(Data entries)
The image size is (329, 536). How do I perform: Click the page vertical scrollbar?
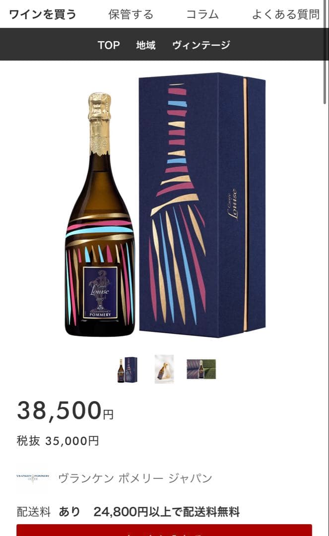click(x=325, y=51)
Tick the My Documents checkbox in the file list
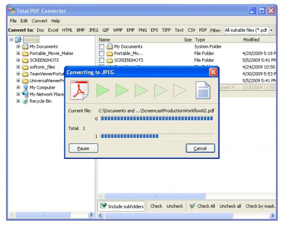The width and height of the screenshot is (282, 225). point(102,47)
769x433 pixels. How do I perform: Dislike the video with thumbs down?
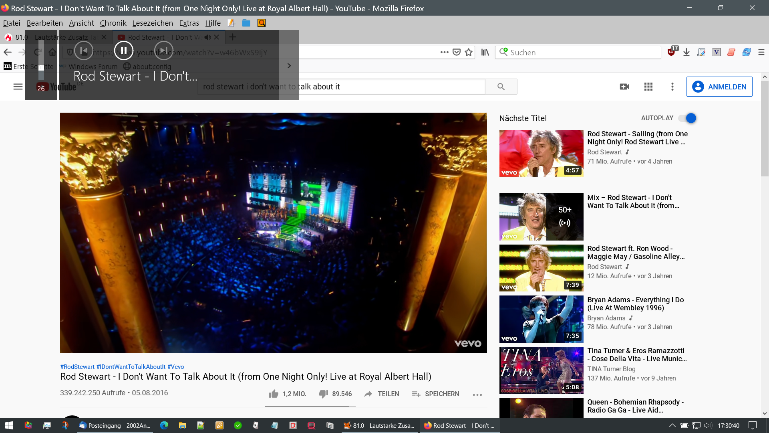(323, 394)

- [REQUIREMENTS]
Print the lines above word for word, without the pictures.

- [TASK OUTPUT]
The image size is (329, 536). How do I perform: Click the page vertical scrollbar?
click(x=325, y=51)
Tick the My Documents checkbox in the file list
The width and height of the screenshot is (282, 225). point(102,47)
769x433 pixels. How do I perform: Dislike the video with thumbs down?
(323, 394)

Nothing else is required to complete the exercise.